Stored records

^^^^

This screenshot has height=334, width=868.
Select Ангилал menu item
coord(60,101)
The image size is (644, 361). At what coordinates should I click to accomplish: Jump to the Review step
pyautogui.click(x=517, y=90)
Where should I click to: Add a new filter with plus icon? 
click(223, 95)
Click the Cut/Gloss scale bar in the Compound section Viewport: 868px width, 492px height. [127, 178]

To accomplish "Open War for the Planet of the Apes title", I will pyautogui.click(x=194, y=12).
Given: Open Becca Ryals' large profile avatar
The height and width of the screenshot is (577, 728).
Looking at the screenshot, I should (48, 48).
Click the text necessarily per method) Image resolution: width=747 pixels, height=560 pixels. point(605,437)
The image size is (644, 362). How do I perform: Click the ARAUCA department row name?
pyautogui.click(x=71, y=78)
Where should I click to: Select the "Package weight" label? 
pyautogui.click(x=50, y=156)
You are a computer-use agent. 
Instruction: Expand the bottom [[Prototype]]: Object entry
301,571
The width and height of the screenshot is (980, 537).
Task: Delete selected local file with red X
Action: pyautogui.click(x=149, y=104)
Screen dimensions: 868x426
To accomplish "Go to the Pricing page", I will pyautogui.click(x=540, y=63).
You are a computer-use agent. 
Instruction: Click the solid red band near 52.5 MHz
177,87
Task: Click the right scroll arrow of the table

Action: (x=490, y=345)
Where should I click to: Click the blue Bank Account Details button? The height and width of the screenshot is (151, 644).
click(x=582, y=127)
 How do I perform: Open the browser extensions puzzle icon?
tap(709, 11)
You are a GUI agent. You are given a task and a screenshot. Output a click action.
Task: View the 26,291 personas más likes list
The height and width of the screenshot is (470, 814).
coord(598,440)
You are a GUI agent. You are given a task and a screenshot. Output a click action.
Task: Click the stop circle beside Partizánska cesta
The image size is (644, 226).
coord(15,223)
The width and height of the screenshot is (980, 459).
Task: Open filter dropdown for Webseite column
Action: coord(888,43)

^^^^

Please copy only these lines, exactly: the first line of the records through the line containing "Click the text", ends included.

▶ [RESPONSE TO THIS EXERCISE]
This screenshot has height=334, width=868.
Select Ангилал menu item
coord(60,101)
The image size is (644, 361). At what coordinates should I click to accomplish: Jump to the Review step
pyautogui.click(x=517, y=90)
Where should I click to: Add a new filter with plus icon? 
click(223, 95)
Click the Cut/Gloss scale bar in the Compound section Viewport: 868px width, 492px height. [127, 178]

To accomplish "Open War for the Planet of the Apes title", I will pyautogui.click(x=194, y=12).
Given: Open Becca Ryals' large profile avatar
The height and width of the screenshot is (577, 728).
Looking at the screenshot, I should (48, 48).
Click the text necessarily per method) Image resolution: width=747 pixels, height=560 pixels. point(605,437)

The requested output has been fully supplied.